:: Latihan 1 ::
Sebutkan ketiga sasaran pokok reformasi birokrasi yang dijabarkan dalam buku Sofian Effendi menurut artikel tentang reformasi birokrasi.
:: Latihan 2 ::
Salin tanpa perubahan bagian artikel tentang reformasi birokrasi dari "Rabu, 19 Oktober" sampai "terciptanya pemerintahan yang baik.".

:: Kutipan Halaman ::
<<<<

Rabu, 19 Oktober 2011

PEMERINTAHAN Reformasi Birokrasi Mampat

Kamis, 29 September 2011
JAKARTA (Suara Karya): Guru Besar Analisis Kebijakan Publik Universitas Gadjah Mada Sofian Effendi menilai, sejauh ini pelaksanaan reformasi birokrasi di Indonesia mampat. Sebab, belum terlihat mencapai sasaran yang diinginkan, yakni terciptanya pemerintahan yang baik.
Menurut Sofian, di Jakarta, Rabu (28/9), pada kenyataannya reformasi birokrasi jilid kedua yang tengah berjalan ini, masih menekankan pada proses dan belum sampai pada pencapaian tujuan.
"Reformasi birokrasi ini penekanannya masih pada proses dan bukan tujuan atau `output`," katanya setelah acara seminar dan bedah buku "Reformasi Tata Kepemerintahan: Menyiapkan Aparatur Negara untuk Mendukung Demokratisasi Politik dan Ekonomi Terbuka" yang ditulis oleh Sofian Effendi sendiri.
Dalam bukunya "Reformasi Tata Kepemerintahan" Sofian menjabarkan tiga sasaran pokok dari reformasi birokrasi yakni membangun kepercayaan publik yang ditunjukkan melalui pemberantasan KKN (korupsi, kolusi, dan nepotisme), pelayanan publik bermutu dan responsif, serta reformasi sistem aparatur negara.
Sofian berpendapat, belajar dari pengalaman masa lalu, maka reformasi birokrasi generasi kedua ini harus lebih diarahkan untuk membangun kapasitas kelembagaan dan tata kelola pemerintahan yang baik. Untuk itu, reformasi harus memusatkan perhatian pada tiga pokok sasaran tersebut.
Pelayanan Publik

Namun, ia mengatakan sasaran dari reformasi birokrasi itu sendiri, yakni peningkatan pelayanan publik dan pemberantasan korupsi secara menyeluruh yang menjadi sasaran reformasi birokrasi, belum juga terlihat.

>>>>

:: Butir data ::

<<<<

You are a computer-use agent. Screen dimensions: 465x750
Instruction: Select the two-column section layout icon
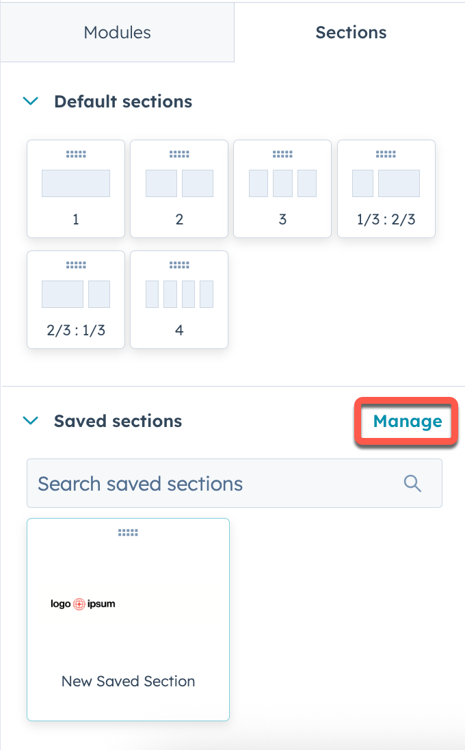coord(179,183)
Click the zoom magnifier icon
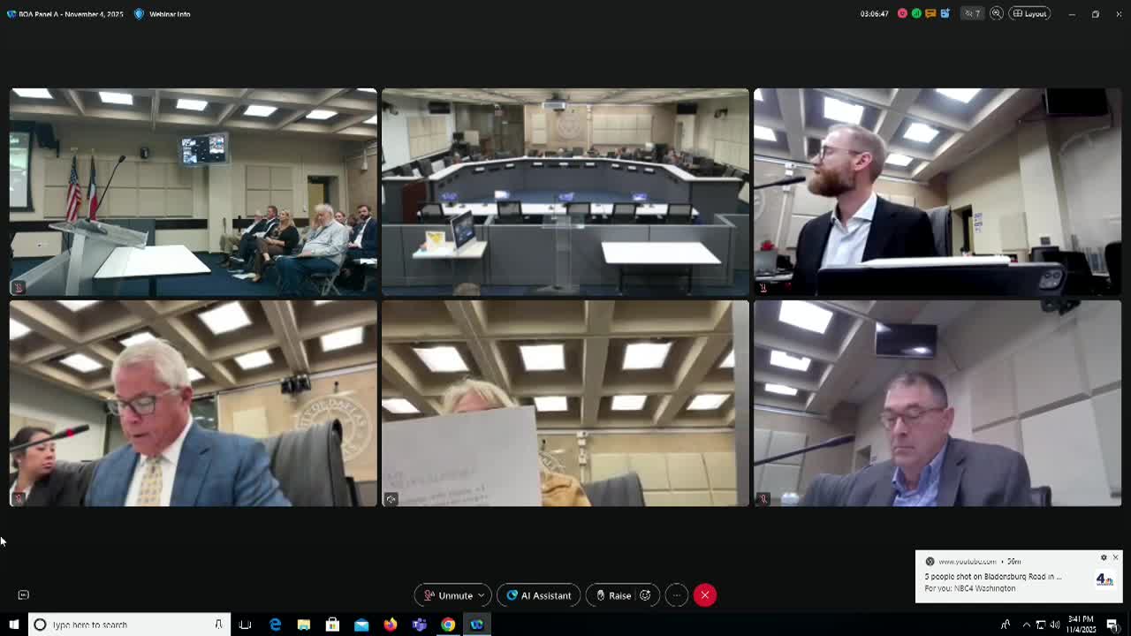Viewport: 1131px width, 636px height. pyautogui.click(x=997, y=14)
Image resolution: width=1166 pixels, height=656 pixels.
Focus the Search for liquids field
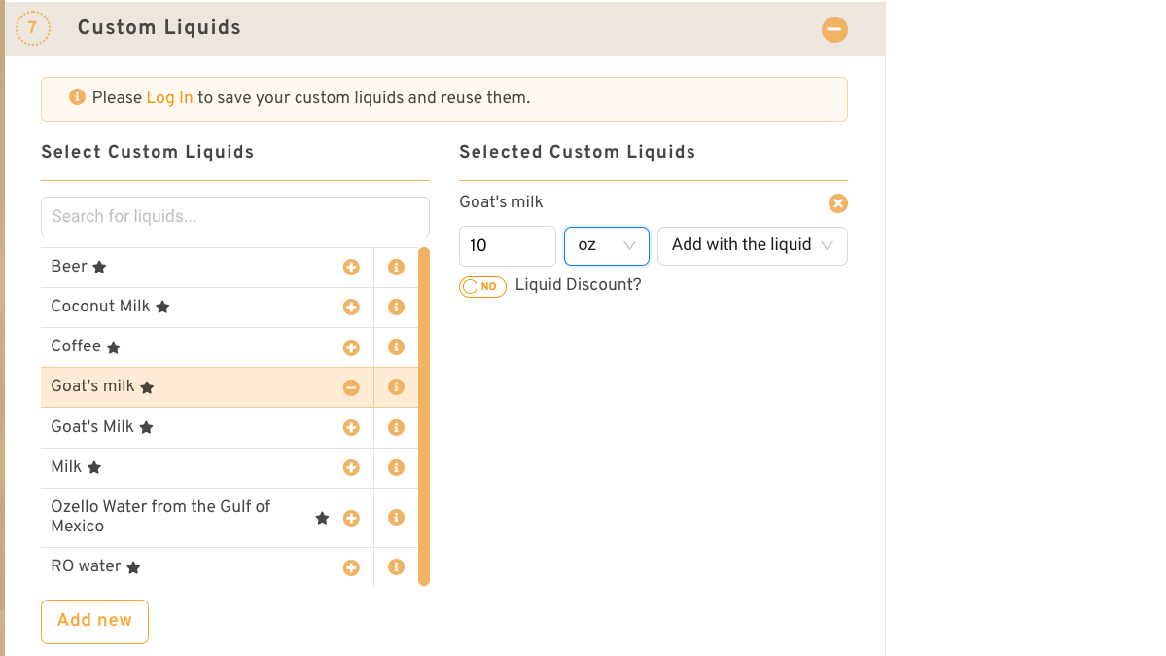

>>>>

:: Jawaban Lengkap 1 ::
1. Membangun kepercayaan publik yang ditunjukkan melalui pemberantasan KKN (korupsi, kolusi, dan nepotisme)
2. Pelayanan publik bermutu dan responsif
3. Reformasi sistem aparatur negara

:: Jawaban Lengkap 2 ::
Rabu, 19 Oktober 2011

PEMERINTAHAN Reformasi Birokrasi Mampat

Kamis, 29 September 2011
JAKARTA (Suara Karya): Guru Besar Analisis Kebijakan Publik Universitas Gadjah Mada Sofian Effendi menilai, sejauh ini pelaksanaan reformasi birokrasi di Indonesia mampat. Sebab, belum terlihat mencapai sasaran yang diinginkan, yakni terciptanya pemerintahan yang baik.